Был француз, которого фамилию я забыл, и который по-польски тоже не понимал ни слова. Он говорил мне, что по каким-то причинам, его не должны бы посылать сюда; дело, кажется, в том, что французское правительство хлопотало о нем, и хлопоты были уважены, но произошло какое-то недоразумение, и его отправили в Сибирь. «Меня как будто толкнули в длинный, предлинный тоннель и надавливают в спину поршнем; станция за станцией, я от своей Франции все дальше; и не знаю, где, наконец, меня из этого тоннеля вытолкнут. Конвойные солдаты, офицеры, чиновники — никто ничего и слушать не хочет от меня. Я ничего не понимаю, и они ничего не понимают и понимать не хотят. Здесь был какой-то чиновник; как будто понял меня; напишу, говорит, о вашем деле какому-то там начальнику; но только ответ нескоро будет, вы тогда уже далеко отсюда будете; я ответ перешлю следом за вами; но только нескоро». На лице француза был заметен некоторый, можно сказать, ужас.

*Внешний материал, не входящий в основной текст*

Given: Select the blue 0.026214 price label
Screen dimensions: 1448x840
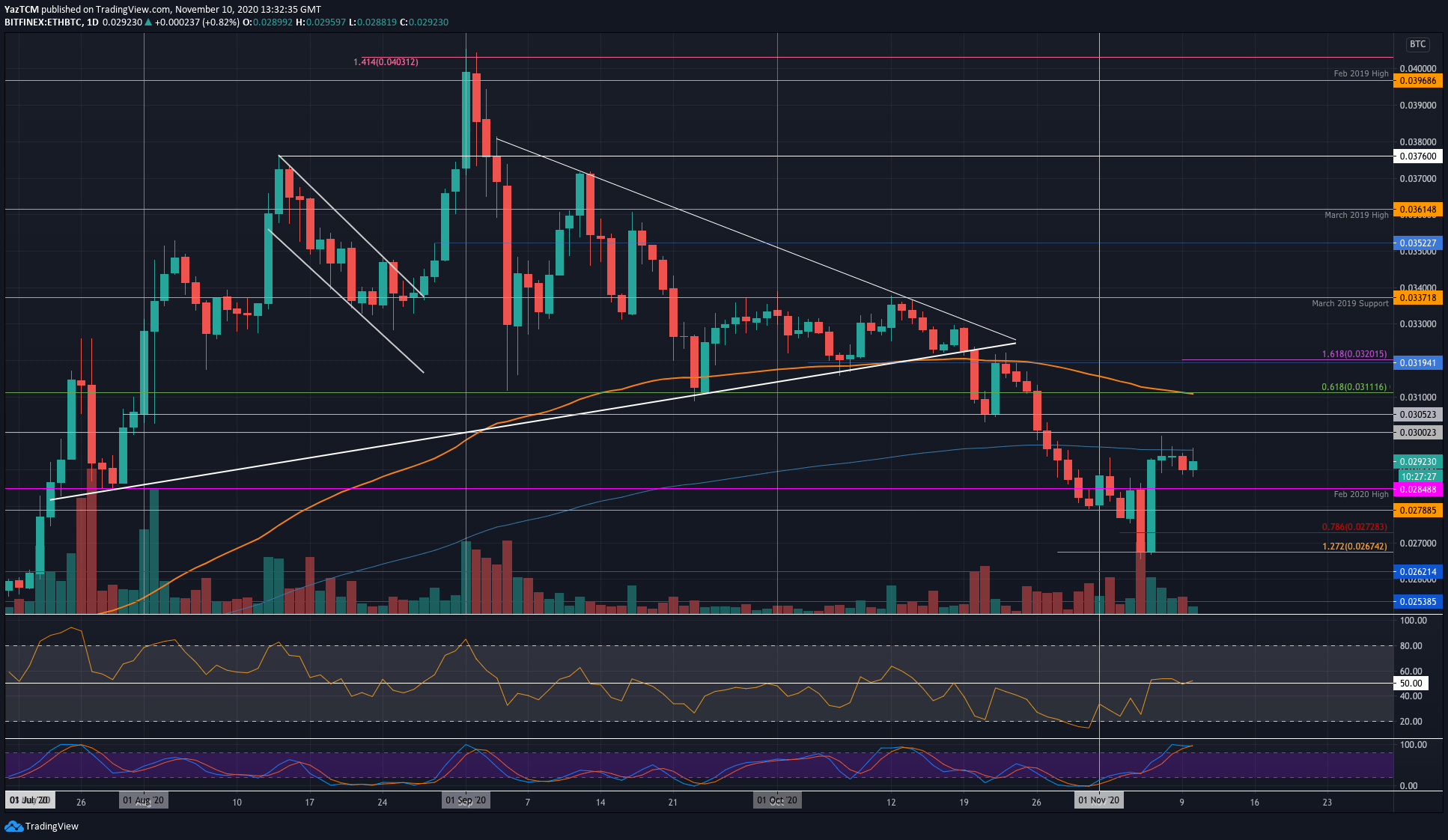Looking at the screenshot, I should click(1417, 572).

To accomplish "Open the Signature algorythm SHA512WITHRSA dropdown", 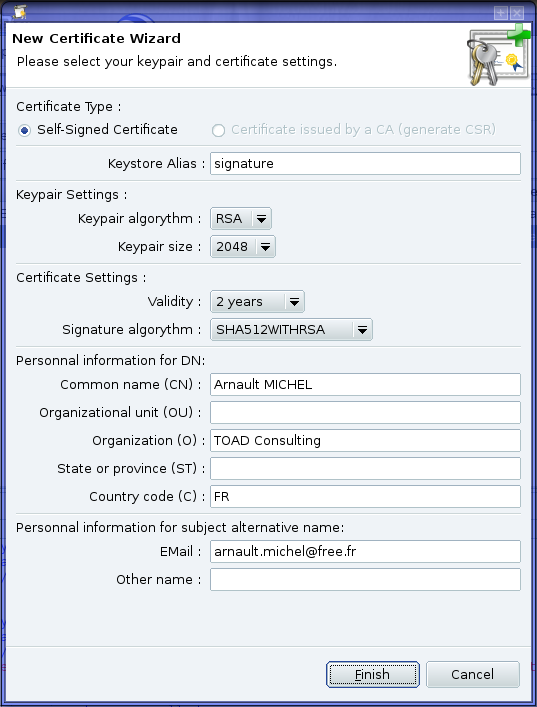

Пробыл я в тобольской тюрьме пять с половиною месяцев; пред моими глазами прошли многие сотни поляков; если бы я захотел обрисовать их взаимные отношения немногими словами, я сказал бы: это были хорошие отношения — товарищеские. За все это время ни одной драки, ни одного случая воровства, ни одного случая грубой ругани, т[о] е[сть] с употреблением площадных слов. [Случались споры и перебранки, но в формах сдержанных, допускаемых нашими житейскими обычаями; и где же люди живут без подобных перебранок?]. Было одно отступление от доброжелательного, благодушного строя тобольской тюремной жизни поляков. В первой общей камере был помещен на несколько дней поляк — шпион, шпион самого дешевого сорта, из числа уличных оборванцев; в чем он провинился пред русскими властями, за что его присудили в Сибирь — не знаю. Он почти не выходил из-под нар; а когда показывался оттуда, тотчас раздавались с разных сторон сердитые выкрики: шпег, лайдак, галган, пся крев и т[ому] п[одобное]; бывшие поближе присоединяли к этим клеймящим словам пинки и толчки, более или менее чувствительные. Он не раскрывал рта для возражений, не пробовал обороняться от пинков, и, конечно, если бы попробовал — подлил бы масла на огонь. Он старался покончить как можно скорее то дело, ради которого вылез из-под нар; например, подскочивши к ушату с водой, проворно зачерпывал воду ковшом, проворно подносил ковш к губам, быстро делал несколько глотков и стрелою летел обратно в свое логовище, под нары.
В течение этих пяти с половиною месяцев случаев обратной отправки из Тобольска в Варшаву было немного; обратно в Вильно — не помню ни одного. Разумеется, тобольские власти отправляли человека в Варшаву вследствие требования тамошних властей, а тамошние власти требовали человека вследствие открывшихся новых улик против него, и обыкновенно улик тяжелых — из-за пустяков не стали бы себя беспокоить новым делопроизводством. Понятно, что отправляемый из Тобольска имел вид печальный и более близкие к нему из товарищей были тоже сумрачны. Чрез несколько недель поляки, приехавшие из Варшавы, на обращенный к ним вопрос об отправленном обратно человеке обыкновенно отвечали: повешен. Однако, были и такие случаи, что человек оставался жив, и варшавские власти отправляли его в Тобольск вторично.
В июне 1864 г[ода] в тобольскую тюрьму был привезен из Петербурга Николай Гаврилович Чернышевский и пробыл тут с неделю. Обо всем относящемся к нему я предполагаю рассказывать в одной из будущих глав моих воспоминаний.
В июле 1864 г[ода] получился от петербургских властей ответ о лицах, приговоренных к каторжной работе в крепостях. Смысл ответа был тот, что не следует сибирским властям обращать внимание, к какому именно роду каторжных работ приговорен ссылаемый, к работе ли в заводах, или в крепостях, или в рудниках; в каких пунктах казна имеет свободные помещения для заключения ссыльных, туда и отправлять их, 22-ое июля было последним днем моего пребывания в тобольской тюрьме.